A £30m new chapter is to be written in the astonishing history of a Yorkshire stately home which a multi-millionaire shipping tycoon bequeathed to his Swiss nurse – making her one of the richest women in Britain overnight.
Trudi Tanner was swamped with marriage offers after her boss William Headlam died in 1991, leaving her the 80 acre Raithwaite Hall estate at Sandsend, near Whitby, and the bulk of his 7m fortune.
It is understood Miss Tanner, now 73, gave up running the estate off Sandsend Road a couple of years ago when she retired to a house in the nearby village.
Yesterday it was announced North Yorkshire developers the Skelwith Group had bought the land and would develop it into a five star hotel – with an eye on wealthy Londoners who are expected to fly up by helicopter for weekend breaks.
The 30m development, to be complete by 2010, will include a 42 bedroom hotel featuring a state-of-the-art spa and will be a sister hotel to the Skelwith Group's 100m Flaxby Country Club, located between York and Harrogate.
Paul Ellis, the Skelwith Group's managing director, said: "Raithwaite Hall will be a fantastic destination in its own right but will also be a perfect fit to complement the Flaxby. The area is crying out for a good quality hotel and spa to add to the heritage and history of the town and area."
The rooms will be sold to individual investors. A fine dining restaurant and luxury bar will also be included, as well as a conference and function area seating 180 people. A planning application has just been submitted and work is expected to start in January, creating more than 100 jobs.
David Andrews, chief executive of the Yorkshire Tourist Board, said: "Consumers are continually seeking higher standards of accommodation and this is exactly what the area needs.Whitby has a fantastic tourist offering so this development will only enhance the area and encourage visitors to spend more time and money in the town.

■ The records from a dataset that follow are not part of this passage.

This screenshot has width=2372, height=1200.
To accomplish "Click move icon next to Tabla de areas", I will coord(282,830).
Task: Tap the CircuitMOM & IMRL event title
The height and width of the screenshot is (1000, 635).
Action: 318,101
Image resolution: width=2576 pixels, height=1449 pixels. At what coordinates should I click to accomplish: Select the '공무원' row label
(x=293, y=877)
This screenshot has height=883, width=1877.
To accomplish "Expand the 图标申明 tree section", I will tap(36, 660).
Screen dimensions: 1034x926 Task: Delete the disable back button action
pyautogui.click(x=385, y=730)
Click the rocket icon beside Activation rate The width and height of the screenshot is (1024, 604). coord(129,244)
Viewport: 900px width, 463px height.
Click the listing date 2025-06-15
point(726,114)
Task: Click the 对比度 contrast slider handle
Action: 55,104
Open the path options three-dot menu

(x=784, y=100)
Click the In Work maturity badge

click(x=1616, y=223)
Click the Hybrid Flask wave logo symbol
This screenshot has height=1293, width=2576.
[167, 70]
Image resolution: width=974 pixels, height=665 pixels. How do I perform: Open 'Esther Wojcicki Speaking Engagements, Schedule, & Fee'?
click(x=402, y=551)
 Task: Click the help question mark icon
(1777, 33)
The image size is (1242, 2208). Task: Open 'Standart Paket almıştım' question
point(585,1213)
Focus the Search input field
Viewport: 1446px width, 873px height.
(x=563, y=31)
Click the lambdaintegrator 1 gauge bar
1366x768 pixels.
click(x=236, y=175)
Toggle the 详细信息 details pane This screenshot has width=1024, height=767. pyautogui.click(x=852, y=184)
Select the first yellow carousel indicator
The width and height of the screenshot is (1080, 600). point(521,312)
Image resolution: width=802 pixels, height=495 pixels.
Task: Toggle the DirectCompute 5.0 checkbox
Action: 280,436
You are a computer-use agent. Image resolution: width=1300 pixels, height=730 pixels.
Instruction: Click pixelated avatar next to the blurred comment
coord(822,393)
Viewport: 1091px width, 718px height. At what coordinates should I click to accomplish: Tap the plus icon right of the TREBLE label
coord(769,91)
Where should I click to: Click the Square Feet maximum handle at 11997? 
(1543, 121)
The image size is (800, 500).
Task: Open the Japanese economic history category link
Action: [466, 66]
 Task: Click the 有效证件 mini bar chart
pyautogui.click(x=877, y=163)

"It's good to see developers backing the future strength of the Yorkshire Tourist economy."
Raithwaite Hall has always been regarded as a monument to the success of the Headlam family, of Whitby. The company was started by William's father, William Aaron Headlam, a Victorian philanthropist whose many good deeds included building Whitby War Memorial Cottage Hospital.
He was seen every Sunday in the pews of St Hilda's church on the West Cliff, to which he presented a magnificent organ in memory of his eldest son John, a lieutenant in the Royal Flying Corps, who was killed in the first World War, aged 19, six months before the Armistice.
Tragedy struck again in 1930 when his second son Leonard, a leading sports car racer, was killed in an accident on Blue Bank, Whitby, while driving his Alfa Romeo to a race meeting, leaving his remaining brother William sole heir to the Headlam steamship empire.
When war broke out again in 1939 William Jnr acquired Raithwaite Hall, formerly the home of the Pymans shipping family, and turned it into the company HQ after his offices in Whitby were bombed. It remained the company office until the business was formally wound up in 1994.
Mr Headlam died at the hall, aged 81, four years after his company's last vessel, the 15,000 ton Egton, was sold to Finland for scrap after seven years rusting in Hartlepool.
Miss Tanner, who was then 56 and had cared for Mr Headlam for 20 years since his second marriage ended, was said to be very upset by the flood of romantic letters and flowers from strangers.
She spent her time at the hall in seclusion. About her life-changing legacy, she has never spoken a word.